Start by slicing the onions into little half moons. Half the onion by slicing through the root end through the equator. Then slice against the natural circles in the onion – I read somewhere (I don’t remember where) that slicing this way helps them hold their shape and I think there is a little something to that. You can also do a dice on the onions if you want. I do this sometimes when I am going to put them in mac ‘n cheese with elbows just to get the sizes to match better.
I sliced up 2 large onions for this batch.
Start by adding about a tablespoon or two of olive oil to a pan and setting it on low heat.
Add the onions and cover them. I like to cook for the first 10-15 minutes covered and more or less untouched. I shake the pan a couple times to move them around but I usually don’t lift the lid to allow the steam to stay inside the pan and sweat the onions down. It helps if you use a pan with a clear lid so you can watch the progress.
When it’s ready to take the lid off the onions will have started to become translucent and there might be just a tiny bit of color started.
Now, I continue cooking with the lid off. Keeping the lid off won’t let the onions steam anymore and it will let them start to develop some color.
Don’t rush this step, it will take some time for the color to develop.

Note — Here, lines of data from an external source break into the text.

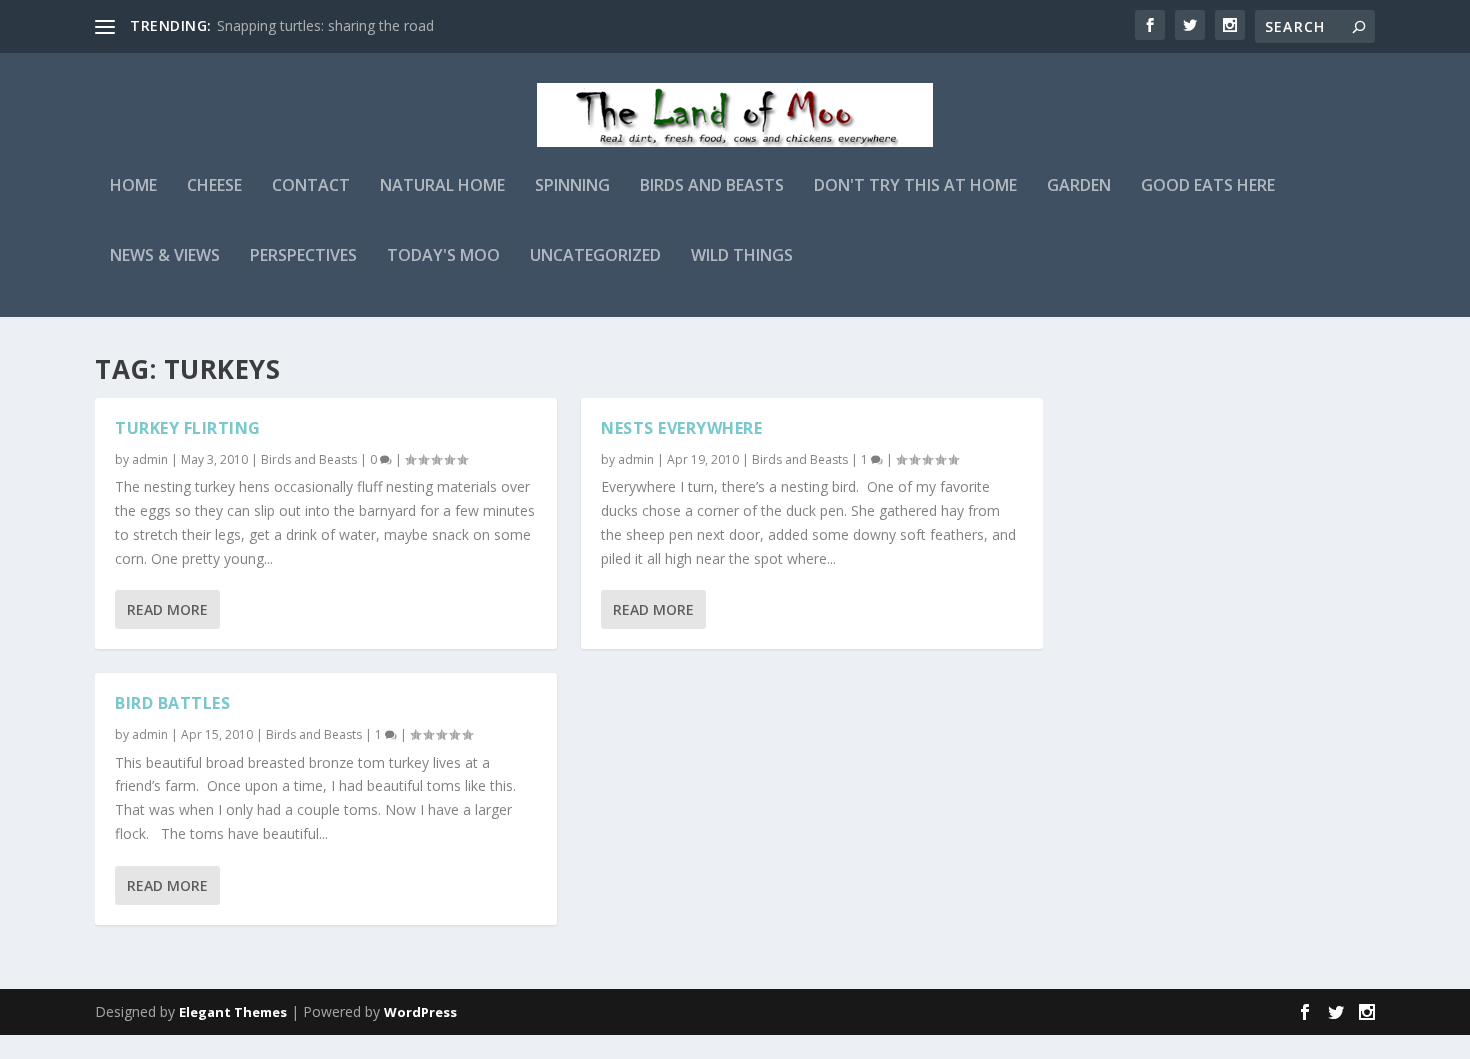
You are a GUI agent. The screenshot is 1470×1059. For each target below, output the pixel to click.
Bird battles (172, 703)
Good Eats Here (1208, 186)
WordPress (420, 1012)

And finally, we’re there. It’s probably taken another 20-30 minutes to get to this point.
You can take them farther if you want them and go for a really deep brown instead of the golden that I have. Some of that depends on the time and how hungry you are.
If you’ve never had caramelized onions, you’ll be amazed at how much sweeter these are. The long, slow cooking is process released the sugars in the onions and responsible for the flavor.
Because caramelized onions take a decent amount of time and go on a lot of things, I like to make a big batch and keep them in the fridge for a couple weeks – if they last that long.
- 2 large onions
- 1-2 T olive oil
- Thinly slice both onions into half moon shapes.
- Add the olive oil to the pan over low heat. Add the onions to the pan. Cover and cook on low for 10-15 minutes. Shake the pan occasionally to make sure they don’t stick.
- Remove the cover and continue cooking until they become a deep golden color, stirring occasionally. It will take another 20-30 minutes to get to this point.